> _WHAT TO DO_
Would you transcribe exactly the lines from the one containing "Where should I" to the last line of the data below, both ends included, but none of the pictures?

Records excerpted from a collection
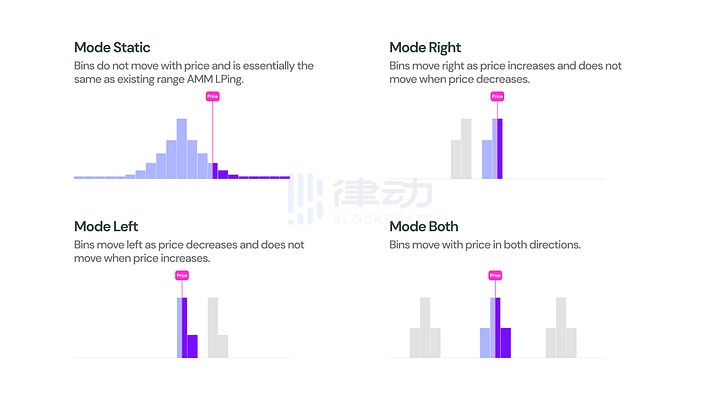Click the dark purple bar at Mode Right price
This screenshot has height=398, width=720.
(500, 149)
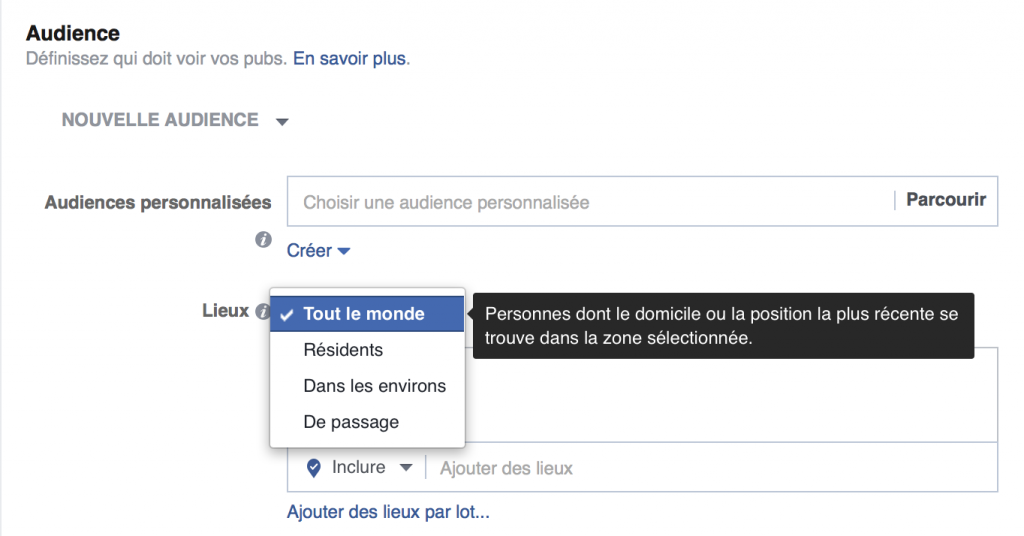Open the En savoir plus link
The height and width of the screenshot is (536, 1024).
349,58
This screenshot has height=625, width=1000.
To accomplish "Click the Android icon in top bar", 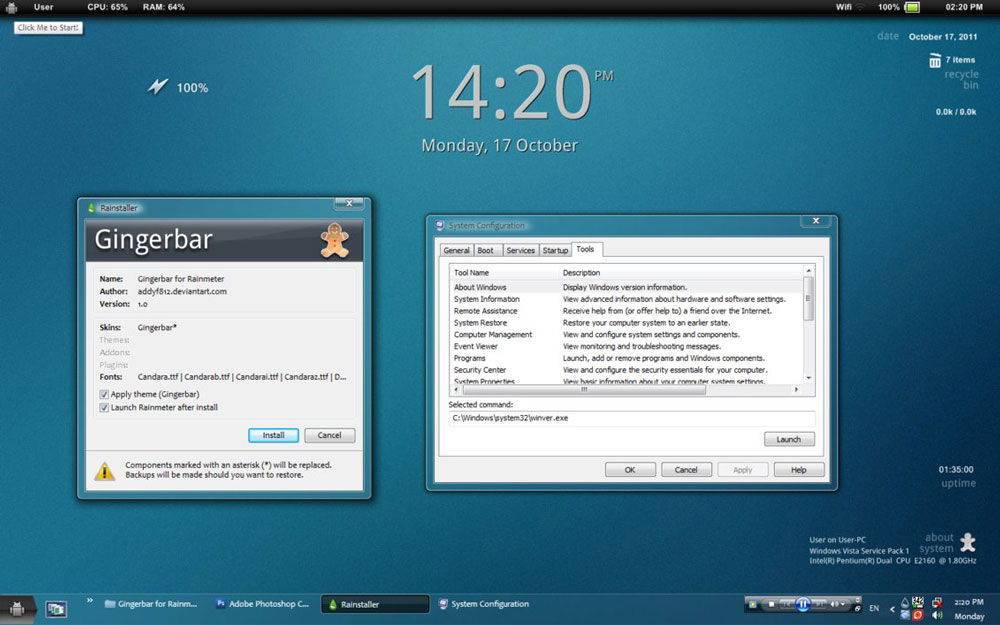I will [11, 7].
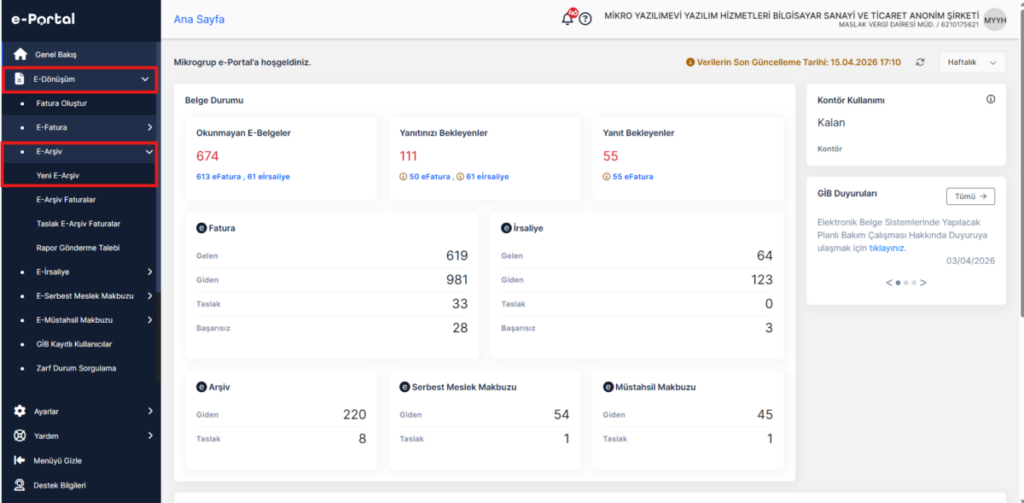The width and height of the screenshot is (1024, 503).
Task: Click the Kontör Kullanımı info icon
Action: tap(991, 99)
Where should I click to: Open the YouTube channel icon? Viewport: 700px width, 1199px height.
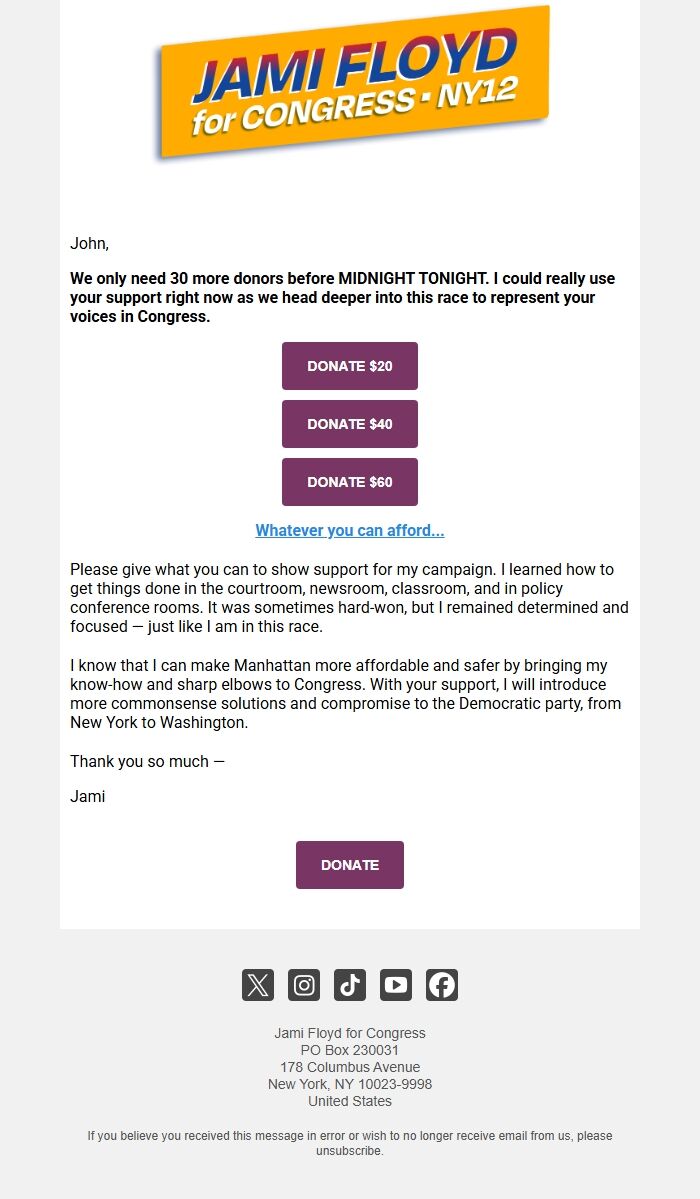click(x=396, y=985)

> _TASK OUTPUT_
Where should I click to: Open the YouTube channel icon? Viewport: 700px width, 1199px height.
click(x=396, y=985)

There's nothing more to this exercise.